# [The task]
Scan the records for "scrollbar" and copy each line that contains it.

(Saved entries)
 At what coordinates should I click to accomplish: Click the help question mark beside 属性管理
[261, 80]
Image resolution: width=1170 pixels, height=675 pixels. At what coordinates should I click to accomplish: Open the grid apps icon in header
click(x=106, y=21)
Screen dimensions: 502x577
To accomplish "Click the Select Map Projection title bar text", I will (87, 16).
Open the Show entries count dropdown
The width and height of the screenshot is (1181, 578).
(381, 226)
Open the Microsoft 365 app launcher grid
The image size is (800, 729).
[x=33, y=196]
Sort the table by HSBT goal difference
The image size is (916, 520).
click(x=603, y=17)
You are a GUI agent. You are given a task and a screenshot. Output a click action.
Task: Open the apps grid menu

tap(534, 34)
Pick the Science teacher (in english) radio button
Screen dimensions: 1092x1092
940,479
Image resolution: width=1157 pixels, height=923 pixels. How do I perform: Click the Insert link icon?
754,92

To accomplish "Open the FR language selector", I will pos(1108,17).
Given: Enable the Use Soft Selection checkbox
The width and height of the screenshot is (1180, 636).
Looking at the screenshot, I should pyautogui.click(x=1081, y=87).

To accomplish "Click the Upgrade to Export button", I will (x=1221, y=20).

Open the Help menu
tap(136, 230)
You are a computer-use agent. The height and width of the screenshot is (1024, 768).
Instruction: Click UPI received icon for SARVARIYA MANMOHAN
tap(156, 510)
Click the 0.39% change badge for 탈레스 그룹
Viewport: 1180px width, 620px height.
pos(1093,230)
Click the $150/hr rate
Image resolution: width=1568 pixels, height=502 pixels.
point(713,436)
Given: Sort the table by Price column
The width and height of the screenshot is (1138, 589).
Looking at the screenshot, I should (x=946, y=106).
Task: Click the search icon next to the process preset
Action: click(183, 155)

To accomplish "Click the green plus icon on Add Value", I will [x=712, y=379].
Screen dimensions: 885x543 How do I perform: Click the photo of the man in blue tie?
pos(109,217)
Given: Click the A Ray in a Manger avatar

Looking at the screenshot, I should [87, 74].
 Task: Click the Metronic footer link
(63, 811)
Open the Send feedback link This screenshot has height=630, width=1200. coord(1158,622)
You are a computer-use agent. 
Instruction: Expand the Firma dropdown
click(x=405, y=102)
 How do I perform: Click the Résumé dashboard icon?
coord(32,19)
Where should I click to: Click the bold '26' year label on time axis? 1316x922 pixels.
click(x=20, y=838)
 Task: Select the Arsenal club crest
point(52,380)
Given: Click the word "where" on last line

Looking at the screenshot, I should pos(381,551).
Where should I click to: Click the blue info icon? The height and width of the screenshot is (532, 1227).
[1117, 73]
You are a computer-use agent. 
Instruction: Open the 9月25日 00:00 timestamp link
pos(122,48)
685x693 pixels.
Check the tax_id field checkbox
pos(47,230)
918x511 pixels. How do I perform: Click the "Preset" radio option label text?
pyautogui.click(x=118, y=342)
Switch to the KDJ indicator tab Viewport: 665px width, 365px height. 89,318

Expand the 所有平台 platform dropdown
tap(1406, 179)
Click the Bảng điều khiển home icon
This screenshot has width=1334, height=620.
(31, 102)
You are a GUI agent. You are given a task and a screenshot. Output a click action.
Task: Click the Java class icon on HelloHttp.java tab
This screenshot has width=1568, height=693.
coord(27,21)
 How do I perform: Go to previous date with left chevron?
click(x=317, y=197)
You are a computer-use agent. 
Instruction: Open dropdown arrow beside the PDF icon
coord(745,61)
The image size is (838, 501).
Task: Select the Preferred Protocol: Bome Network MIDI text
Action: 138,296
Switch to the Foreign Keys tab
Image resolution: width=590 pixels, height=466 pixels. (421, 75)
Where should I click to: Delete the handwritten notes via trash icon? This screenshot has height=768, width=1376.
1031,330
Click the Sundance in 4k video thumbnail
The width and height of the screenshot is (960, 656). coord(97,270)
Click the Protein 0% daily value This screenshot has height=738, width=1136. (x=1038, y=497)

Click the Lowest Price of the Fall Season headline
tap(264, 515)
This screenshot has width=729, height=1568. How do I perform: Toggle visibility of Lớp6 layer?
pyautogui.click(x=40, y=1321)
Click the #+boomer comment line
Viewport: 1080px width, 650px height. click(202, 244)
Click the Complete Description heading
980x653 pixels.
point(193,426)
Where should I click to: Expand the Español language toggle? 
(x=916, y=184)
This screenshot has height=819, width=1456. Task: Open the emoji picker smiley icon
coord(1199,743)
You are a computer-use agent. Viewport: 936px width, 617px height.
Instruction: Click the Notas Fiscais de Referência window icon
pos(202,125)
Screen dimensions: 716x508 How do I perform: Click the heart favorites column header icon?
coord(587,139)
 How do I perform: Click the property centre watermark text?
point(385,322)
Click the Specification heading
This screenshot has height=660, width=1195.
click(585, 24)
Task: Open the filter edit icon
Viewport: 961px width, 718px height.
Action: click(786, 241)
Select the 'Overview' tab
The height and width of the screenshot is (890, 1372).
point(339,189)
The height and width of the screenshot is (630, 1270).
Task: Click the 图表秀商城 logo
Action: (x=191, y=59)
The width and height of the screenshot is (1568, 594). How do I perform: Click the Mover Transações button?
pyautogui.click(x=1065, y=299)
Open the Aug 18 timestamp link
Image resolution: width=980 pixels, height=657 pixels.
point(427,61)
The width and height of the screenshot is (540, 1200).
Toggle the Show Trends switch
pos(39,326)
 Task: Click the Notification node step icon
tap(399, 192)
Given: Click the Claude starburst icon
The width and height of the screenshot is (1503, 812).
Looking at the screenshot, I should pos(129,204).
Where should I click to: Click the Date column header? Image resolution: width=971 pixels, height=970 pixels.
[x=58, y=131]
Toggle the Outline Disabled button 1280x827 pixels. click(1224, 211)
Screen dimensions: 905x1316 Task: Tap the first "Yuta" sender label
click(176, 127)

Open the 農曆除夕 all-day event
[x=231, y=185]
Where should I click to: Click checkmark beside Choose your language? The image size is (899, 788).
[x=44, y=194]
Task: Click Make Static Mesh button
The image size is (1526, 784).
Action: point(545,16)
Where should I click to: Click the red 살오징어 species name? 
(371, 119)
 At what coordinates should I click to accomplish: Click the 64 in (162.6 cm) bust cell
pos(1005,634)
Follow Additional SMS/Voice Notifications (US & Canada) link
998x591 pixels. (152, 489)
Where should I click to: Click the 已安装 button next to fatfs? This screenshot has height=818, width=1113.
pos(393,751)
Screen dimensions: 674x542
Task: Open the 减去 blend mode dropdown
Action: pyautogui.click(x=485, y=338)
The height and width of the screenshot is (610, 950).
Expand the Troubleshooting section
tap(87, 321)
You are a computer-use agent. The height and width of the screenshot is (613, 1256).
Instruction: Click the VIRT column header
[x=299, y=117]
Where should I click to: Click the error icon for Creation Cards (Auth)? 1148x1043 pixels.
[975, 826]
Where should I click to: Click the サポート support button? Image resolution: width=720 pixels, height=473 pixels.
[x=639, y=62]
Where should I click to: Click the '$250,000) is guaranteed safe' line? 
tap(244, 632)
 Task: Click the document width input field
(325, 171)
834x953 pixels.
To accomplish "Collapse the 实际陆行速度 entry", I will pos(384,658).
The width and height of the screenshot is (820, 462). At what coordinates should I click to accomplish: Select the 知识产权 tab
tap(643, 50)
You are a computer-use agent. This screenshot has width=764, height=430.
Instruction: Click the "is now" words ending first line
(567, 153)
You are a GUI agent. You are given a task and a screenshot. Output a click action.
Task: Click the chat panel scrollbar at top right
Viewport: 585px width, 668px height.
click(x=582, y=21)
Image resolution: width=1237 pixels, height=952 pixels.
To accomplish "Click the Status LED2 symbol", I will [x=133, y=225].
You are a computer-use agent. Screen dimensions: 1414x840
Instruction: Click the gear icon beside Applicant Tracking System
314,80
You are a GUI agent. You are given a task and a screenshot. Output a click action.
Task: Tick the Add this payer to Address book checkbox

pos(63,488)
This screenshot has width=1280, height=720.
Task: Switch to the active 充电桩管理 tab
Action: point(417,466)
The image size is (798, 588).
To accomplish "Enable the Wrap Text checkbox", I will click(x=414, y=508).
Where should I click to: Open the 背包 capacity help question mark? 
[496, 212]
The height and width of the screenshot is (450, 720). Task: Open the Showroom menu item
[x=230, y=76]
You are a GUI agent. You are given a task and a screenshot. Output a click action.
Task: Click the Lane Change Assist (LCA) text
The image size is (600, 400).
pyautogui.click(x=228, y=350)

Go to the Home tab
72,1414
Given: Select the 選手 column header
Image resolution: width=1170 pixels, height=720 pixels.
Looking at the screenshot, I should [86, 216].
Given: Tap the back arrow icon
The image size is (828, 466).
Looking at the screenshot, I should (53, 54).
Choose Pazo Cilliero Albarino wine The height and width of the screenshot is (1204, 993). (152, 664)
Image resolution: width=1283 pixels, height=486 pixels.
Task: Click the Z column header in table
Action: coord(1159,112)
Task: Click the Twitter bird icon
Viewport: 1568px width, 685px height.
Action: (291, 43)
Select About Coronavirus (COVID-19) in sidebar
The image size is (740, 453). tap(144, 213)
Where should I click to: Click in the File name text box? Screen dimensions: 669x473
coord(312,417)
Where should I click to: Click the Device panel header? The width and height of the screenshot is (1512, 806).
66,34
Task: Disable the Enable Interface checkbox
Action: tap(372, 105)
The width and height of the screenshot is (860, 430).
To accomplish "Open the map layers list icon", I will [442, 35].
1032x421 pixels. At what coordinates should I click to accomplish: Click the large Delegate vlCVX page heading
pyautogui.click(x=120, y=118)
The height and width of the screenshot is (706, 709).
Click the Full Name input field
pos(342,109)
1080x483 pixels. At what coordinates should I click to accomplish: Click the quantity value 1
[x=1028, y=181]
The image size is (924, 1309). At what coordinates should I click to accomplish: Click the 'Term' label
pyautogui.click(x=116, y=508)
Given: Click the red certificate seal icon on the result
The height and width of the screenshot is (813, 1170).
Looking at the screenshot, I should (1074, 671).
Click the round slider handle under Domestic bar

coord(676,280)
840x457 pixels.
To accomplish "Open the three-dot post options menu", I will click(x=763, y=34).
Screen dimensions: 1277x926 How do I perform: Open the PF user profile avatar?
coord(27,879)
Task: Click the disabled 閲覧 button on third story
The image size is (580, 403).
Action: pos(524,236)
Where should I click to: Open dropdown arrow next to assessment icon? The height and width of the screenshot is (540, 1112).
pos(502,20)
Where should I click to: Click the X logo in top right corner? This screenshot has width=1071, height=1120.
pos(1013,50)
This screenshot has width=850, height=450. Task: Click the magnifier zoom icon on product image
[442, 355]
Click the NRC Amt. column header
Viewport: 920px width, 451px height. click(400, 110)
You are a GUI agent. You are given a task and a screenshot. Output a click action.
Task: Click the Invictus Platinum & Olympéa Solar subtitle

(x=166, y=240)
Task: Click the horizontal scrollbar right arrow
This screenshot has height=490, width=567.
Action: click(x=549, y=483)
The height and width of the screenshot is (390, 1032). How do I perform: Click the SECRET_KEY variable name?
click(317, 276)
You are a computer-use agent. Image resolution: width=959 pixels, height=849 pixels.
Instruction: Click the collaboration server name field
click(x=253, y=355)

# [Your response]
Task: Click the chat panel scrollbar at top right
Task: Click the horizontal scrollbar right arrow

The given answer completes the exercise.